### EXTRACTED DATA:
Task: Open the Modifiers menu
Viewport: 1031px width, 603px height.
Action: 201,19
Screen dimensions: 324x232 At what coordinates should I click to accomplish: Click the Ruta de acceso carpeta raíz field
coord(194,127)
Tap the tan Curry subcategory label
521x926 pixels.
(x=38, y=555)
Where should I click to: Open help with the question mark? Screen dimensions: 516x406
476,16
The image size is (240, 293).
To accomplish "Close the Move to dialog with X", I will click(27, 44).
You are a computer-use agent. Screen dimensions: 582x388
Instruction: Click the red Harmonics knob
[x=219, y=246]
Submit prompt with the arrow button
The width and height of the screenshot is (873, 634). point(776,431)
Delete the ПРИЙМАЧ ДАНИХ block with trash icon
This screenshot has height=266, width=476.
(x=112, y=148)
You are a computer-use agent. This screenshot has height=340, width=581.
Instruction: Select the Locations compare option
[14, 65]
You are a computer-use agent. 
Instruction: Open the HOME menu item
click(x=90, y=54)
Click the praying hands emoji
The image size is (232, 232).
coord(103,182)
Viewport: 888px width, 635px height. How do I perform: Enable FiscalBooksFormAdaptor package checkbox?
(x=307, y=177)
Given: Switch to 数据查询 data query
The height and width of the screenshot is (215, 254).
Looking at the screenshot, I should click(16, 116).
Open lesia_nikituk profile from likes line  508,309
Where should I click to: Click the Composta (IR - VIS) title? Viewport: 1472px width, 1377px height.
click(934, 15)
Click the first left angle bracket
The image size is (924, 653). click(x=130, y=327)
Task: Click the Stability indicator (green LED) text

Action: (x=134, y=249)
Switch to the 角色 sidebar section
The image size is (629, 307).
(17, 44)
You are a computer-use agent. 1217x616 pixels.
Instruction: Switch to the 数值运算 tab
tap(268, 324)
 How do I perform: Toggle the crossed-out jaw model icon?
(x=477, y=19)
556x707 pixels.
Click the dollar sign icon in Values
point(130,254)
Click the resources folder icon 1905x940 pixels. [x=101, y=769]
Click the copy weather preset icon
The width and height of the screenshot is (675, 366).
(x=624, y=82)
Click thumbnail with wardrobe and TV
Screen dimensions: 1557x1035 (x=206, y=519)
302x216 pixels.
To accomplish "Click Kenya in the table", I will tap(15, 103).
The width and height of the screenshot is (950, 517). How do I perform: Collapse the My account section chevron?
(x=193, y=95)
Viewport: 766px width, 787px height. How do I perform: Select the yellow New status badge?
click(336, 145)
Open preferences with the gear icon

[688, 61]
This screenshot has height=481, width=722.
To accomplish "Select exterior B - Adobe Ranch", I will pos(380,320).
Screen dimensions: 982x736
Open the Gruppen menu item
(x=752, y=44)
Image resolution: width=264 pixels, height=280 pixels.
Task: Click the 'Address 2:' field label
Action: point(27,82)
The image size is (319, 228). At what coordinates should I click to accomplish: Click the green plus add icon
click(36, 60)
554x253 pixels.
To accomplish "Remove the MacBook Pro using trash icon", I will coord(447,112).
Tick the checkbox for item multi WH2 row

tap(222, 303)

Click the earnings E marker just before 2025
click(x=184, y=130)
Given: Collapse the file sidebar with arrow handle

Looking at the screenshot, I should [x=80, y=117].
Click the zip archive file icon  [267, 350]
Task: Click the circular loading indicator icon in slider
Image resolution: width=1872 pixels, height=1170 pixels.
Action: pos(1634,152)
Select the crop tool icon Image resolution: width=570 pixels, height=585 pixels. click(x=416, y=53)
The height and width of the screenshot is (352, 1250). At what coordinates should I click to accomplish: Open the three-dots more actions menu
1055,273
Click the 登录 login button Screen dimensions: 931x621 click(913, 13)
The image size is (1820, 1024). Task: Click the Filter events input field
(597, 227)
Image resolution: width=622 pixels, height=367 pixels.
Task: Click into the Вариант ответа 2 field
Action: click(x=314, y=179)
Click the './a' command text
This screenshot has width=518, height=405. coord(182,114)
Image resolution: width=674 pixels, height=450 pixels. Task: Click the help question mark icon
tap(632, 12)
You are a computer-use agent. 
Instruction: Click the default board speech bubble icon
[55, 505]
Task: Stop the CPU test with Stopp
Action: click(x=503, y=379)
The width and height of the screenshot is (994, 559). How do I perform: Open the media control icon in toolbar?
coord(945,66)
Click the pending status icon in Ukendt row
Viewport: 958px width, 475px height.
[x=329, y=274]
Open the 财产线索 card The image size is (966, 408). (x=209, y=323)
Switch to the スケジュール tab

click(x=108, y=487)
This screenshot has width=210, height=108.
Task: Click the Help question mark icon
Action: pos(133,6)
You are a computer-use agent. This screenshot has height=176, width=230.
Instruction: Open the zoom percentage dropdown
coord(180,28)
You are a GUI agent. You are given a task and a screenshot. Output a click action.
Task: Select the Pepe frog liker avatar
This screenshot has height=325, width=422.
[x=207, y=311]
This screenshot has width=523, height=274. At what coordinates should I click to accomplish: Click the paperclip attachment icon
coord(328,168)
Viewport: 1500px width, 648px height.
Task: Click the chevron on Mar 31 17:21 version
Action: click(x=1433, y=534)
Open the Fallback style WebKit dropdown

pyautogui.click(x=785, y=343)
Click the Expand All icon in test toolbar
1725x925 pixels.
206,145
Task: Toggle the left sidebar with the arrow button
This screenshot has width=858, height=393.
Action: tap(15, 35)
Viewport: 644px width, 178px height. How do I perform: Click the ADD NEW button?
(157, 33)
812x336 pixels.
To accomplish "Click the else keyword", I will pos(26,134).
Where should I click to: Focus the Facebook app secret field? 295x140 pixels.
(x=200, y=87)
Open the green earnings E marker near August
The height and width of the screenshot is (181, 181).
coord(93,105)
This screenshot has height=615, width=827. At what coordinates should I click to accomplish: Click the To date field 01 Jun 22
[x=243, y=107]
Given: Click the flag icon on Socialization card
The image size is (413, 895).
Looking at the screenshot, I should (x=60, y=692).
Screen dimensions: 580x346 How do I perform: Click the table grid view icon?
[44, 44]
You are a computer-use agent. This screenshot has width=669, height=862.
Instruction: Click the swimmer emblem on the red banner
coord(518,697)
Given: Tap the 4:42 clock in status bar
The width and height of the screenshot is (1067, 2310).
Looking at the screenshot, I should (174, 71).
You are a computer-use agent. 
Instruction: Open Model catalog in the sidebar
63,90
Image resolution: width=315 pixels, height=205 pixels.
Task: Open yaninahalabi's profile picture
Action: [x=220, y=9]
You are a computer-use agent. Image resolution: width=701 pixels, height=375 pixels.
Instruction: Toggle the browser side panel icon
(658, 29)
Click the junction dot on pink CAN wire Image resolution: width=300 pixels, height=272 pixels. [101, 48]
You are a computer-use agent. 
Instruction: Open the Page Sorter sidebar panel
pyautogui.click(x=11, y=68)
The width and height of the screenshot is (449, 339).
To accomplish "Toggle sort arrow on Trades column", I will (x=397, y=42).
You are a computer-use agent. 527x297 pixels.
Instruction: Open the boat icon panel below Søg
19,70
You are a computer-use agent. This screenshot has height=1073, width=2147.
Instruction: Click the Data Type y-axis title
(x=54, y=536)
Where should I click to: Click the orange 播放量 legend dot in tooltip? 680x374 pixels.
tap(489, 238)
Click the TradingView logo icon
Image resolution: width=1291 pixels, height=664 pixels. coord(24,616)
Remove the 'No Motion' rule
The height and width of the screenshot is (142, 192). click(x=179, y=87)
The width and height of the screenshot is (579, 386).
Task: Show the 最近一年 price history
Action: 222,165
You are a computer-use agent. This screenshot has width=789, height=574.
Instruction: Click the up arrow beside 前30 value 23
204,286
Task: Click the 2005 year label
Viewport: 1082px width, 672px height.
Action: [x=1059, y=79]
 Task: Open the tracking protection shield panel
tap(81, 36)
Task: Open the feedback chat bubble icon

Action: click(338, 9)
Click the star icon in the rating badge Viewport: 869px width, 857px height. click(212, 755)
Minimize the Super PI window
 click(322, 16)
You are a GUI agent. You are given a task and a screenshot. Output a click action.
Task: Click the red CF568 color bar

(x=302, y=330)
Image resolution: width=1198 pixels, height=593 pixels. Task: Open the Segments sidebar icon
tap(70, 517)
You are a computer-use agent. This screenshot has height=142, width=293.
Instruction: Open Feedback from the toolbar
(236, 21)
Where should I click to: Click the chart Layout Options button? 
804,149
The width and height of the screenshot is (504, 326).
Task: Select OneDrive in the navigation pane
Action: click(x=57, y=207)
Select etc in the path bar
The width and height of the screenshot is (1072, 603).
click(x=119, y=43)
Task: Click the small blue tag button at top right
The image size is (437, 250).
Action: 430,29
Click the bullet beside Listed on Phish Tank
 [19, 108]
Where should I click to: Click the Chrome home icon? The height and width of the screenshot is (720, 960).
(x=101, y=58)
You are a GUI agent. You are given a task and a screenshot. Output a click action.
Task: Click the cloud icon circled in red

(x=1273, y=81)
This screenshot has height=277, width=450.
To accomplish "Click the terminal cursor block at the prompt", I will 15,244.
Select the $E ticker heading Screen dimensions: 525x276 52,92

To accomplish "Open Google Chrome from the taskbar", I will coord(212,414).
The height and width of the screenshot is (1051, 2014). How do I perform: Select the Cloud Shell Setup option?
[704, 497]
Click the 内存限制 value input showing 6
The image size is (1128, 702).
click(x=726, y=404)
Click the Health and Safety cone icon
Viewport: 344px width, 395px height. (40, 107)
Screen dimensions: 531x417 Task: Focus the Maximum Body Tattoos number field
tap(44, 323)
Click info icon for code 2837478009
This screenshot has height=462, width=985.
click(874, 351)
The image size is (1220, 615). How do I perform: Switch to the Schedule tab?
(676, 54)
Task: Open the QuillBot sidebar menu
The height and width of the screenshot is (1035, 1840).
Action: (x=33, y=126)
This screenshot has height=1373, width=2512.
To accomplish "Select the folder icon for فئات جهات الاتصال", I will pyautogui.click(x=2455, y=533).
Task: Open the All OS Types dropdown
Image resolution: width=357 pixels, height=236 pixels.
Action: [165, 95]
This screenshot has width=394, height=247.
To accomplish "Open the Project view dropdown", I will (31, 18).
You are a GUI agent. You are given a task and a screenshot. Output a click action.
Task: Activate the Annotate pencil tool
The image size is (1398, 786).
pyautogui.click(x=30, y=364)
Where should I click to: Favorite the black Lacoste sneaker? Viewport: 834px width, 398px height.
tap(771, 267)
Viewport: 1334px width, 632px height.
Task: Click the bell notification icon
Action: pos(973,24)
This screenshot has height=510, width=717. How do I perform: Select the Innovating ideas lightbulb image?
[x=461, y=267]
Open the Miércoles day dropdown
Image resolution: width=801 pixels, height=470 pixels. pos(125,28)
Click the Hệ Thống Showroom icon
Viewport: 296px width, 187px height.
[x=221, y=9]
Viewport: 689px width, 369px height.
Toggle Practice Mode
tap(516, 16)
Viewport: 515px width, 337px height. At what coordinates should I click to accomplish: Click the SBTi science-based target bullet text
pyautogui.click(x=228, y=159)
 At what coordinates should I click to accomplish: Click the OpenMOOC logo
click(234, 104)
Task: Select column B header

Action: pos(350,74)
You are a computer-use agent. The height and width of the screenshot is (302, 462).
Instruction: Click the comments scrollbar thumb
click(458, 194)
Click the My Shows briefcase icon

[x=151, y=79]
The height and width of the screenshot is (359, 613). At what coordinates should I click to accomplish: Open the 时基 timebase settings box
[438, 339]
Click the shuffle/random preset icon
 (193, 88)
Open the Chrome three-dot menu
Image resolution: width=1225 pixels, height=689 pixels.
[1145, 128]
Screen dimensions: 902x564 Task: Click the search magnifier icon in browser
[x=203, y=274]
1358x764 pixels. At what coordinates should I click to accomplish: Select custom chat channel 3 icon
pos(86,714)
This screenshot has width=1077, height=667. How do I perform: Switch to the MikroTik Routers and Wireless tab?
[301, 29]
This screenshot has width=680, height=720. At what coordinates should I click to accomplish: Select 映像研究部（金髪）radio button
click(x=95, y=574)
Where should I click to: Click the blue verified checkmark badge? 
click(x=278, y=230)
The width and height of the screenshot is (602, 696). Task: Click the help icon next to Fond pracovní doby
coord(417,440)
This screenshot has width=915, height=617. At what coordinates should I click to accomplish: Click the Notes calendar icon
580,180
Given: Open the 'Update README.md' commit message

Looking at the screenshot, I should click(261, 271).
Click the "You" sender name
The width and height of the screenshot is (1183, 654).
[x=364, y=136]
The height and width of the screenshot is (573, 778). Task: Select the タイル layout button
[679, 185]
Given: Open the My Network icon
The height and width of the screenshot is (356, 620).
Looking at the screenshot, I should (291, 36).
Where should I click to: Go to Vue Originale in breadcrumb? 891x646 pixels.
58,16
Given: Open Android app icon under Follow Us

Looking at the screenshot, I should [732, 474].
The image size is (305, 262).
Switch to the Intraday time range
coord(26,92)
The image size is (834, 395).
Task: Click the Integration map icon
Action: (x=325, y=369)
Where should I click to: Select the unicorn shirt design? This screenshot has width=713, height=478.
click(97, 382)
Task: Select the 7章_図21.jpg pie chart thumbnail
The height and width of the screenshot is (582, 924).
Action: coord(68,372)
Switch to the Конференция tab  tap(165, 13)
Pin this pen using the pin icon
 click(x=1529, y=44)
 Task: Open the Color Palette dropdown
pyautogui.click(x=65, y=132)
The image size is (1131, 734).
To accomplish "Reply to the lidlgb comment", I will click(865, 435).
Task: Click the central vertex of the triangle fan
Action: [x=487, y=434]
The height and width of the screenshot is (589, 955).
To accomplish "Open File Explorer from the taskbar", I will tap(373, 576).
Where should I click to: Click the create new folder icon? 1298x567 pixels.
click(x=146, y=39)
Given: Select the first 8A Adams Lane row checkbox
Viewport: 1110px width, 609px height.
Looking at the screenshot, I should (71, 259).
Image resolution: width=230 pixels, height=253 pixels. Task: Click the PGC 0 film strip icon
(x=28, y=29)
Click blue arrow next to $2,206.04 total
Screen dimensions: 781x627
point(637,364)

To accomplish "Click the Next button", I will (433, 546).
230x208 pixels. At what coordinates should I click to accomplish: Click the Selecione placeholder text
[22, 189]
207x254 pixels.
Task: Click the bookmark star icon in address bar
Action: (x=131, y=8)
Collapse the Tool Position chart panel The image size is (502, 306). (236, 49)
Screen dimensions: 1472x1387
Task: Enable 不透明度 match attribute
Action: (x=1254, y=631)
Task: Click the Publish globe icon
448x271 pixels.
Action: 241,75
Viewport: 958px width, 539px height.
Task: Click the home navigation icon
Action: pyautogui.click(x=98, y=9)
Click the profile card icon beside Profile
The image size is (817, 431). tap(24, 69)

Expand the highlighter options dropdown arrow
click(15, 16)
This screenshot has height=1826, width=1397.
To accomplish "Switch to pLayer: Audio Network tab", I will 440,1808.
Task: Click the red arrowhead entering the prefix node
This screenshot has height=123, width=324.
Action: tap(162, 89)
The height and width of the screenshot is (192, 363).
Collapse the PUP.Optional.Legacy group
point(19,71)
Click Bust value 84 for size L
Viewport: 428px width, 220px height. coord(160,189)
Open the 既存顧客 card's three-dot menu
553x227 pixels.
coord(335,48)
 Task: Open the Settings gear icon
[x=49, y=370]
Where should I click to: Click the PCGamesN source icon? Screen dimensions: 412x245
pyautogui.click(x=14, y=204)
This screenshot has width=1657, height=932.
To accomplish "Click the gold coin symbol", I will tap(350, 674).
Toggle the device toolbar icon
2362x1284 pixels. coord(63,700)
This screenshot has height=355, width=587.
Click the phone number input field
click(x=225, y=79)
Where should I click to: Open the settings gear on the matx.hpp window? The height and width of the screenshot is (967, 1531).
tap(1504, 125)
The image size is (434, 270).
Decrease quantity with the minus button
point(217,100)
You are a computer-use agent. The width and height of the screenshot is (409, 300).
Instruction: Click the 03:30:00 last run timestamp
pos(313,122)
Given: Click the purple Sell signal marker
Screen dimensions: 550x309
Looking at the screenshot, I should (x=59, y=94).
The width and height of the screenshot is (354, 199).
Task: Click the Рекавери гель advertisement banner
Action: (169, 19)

### EXERCISE DETAILS:
Rewrite the part of the items that opens with the line containing "Viewport: 766px width, 787px" and closes with the line containing "Action: point(27,82)", swapping "yellow" for "orange" and keeping everything else the same.

### ANSWER IN FULL:
Viewport: 766px width, 787px height. How do I perform: Select the orange New status badge?
click(336, 145)
Open preferences with the gear icon

[688, 61]
This screenshot has height=481, width=722.
To accomplish "Select exterior B - Adobe Ranch", I will pos(380,320).
Screen dimensions: 982x736
Open the Gruppen menu item
(x=752, y=44)
Image resolution: width=264 pixels, height=280 pixels.
Task: Click the 'Address 2:' field label
Action: point(27,82)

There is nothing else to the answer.